**Texto-base**:

Texto e imagens Sonha Maria Coelho de Aquino
Desde
que tenho iniciado as práticas de duas disciplinas do 8ª semestre, e que
compartilho com amigos e familiares o espaço em que estou inserida para
realização dessas práticas, a Comunidade de Pescadores e Pescadoras da Ilha do
Fogo, que muitos estranham tal inserção. Já chegaram a me questionar se mudei
de curso, ou o que poderia está fazendo lá com as pescadoras e pescadores, se
estou cuidando da “cabeça” deles. Tal desconhecimento da inserção da psicologia
e suas formas de atuação em comunidades populares ou com povos e comunidades
tradicionais se dá pelo próprio processo histórico da psicologia.

**Trecho dos registros**:

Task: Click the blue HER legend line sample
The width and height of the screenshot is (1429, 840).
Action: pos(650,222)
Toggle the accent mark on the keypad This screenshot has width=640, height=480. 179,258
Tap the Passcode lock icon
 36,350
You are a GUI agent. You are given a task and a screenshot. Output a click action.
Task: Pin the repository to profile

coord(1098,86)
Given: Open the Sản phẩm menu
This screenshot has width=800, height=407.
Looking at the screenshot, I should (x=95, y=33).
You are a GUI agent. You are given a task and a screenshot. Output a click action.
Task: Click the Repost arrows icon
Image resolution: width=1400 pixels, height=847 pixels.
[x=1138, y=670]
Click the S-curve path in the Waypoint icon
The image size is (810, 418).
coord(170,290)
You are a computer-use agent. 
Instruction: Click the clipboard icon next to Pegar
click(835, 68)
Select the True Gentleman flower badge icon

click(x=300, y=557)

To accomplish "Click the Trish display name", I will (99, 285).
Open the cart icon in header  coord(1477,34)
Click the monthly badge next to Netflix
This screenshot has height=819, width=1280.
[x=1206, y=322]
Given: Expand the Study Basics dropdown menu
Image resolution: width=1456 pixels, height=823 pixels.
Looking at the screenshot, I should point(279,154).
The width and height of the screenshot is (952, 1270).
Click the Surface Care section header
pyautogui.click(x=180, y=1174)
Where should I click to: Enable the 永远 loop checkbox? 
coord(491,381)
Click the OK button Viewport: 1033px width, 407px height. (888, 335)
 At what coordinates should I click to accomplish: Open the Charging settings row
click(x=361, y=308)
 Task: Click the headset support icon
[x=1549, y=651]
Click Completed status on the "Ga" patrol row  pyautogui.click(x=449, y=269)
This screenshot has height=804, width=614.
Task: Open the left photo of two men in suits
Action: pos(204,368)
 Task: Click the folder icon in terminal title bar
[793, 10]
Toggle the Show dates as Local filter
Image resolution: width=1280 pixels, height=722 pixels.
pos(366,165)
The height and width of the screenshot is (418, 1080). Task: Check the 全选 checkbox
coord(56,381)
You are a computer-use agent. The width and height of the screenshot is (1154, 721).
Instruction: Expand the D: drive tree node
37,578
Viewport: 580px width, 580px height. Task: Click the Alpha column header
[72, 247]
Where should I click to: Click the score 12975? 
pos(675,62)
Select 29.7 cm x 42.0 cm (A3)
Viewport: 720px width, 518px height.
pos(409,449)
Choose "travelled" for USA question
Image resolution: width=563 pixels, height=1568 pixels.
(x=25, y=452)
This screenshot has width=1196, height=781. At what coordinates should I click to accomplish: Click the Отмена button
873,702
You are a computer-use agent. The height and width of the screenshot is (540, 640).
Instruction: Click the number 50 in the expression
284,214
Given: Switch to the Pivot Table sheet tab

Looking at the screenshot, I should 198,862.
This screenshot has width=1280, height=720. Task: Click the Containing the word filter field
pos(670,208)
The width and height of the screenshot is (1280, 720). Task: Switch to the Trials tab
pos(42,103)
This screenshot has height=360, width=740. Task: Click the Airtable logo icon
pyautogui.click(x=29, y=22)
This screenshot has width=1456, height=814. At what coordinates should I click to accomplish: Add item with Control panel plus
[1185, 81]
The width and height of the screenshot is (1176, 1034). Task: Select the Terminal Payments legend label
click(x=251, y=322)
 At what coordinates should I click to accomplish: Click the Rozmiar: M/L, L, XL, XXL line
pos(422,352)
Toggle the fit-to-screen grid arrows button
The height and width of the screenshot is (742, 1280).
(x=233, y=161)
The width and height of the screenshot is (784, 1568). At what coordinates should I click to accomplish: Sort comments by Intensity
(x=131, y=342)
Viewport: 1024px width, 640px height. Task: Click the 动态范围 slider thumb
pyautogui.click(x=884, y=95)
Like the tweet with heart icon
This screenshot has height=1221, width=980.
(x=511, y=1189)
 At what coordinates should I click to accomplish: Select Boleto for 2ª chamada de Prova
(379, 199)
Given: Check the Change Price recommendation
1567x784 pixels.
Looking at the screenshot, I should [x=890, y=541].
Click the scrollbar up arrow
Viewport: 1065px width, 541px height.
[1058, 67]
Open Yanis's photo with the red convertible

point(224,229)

**Instruções**:
1/ Responda, com base no texto-base sobre a psicologia na Comunidade de Pescadores e Pescadoras da Ilha do Fogo:
(a) Quantas disciplinas estão sendo praticadas?
(b) Em que espaço essas práticas são realizadas?
(c) A que se atribui o desconhecimento da inserção da psicologia em comunidades populares?
2/ Reescreva o trecho do texto-base sobre a psicologia na Comunidade de Pescadores e Pescadoras da Ilha do Fogo, de "Texto e imagens" a "histórico da psicologia.", trocando "familiares" por "colegas".
3/ Dê continuidade ao texto-base sobre a psicologia na Comunidade de Pescadores e Pescadoras da Ilha do Fogo a partir do ponto em que ele termina.

**Respostas**:
1/
(a) Duas disciplinas.
(b) Na Comunidade de Pescadores e Pescadoras da Ilha do Fogo.
(c) Ao próprio processo histórico da psicologia.

2/
Texto e imagens Sonha Maria Coelho de Aquino
Desde
que tenho iniciado as práticas de duas disciplinas do 8ª semestre, e que
compartilho com amigos e colegas o espaço em que estou inserida para
realização dessas práticas, a Comunidade de Pescadores e Pescadoras da Ilha do
Fogo, que muitos estranham tal inserção. Já chegaram a me questionar se mudei
de curso, ou o que poderia está fazendo lá com as pescadoras e pescadores, se
estou cuidando da “cabeça” deles. Tal desconhecimento da inserção da psicologia
e suas formas de atuação em comunidades populares ou com povos e comunidades
tradicionais se dá pelo próprio processo histórico da psicologia.

3/
Tendo
como marco inicial os experimentos em laboratório de Wundt em 1879 na Alemanha,
a psicologia nasce e cresce na e para a elite. E ao longo dos seus primeiros
tempos de estruturação, desenvolve seu escopo teórico e suas práticas dentro
dos consultórios, organizações e ambiente escolar. No Brasil, em 27 de agosto
de 1962, quando ocorre a regulamentação da psicologia como profissão e criação
dos seus cursos universitários, é esse modelo tradicional de psicologia se
reproduz no ensino e prática profissional (Freitas, 2007).
Na
década de 60, no Brasil, ocorre também o golpe militar de 64 e o país vive
tempos de cerceamento dos direitos e de forte repressão e violência. De acordo
com Freitas (2007), o contexto político e social da América Latina e do Brasil,
de extrema pobreza, miséria, exclusão social, marginalização, repressão
política e cultural ao tempo de reascensão dos movimentos sociais pressiona a
psicologia a repensar suas práticas e a envolver-se nas questões políticas e
sociais do país, como se dava com outras áreas das ciências sociais e humanas.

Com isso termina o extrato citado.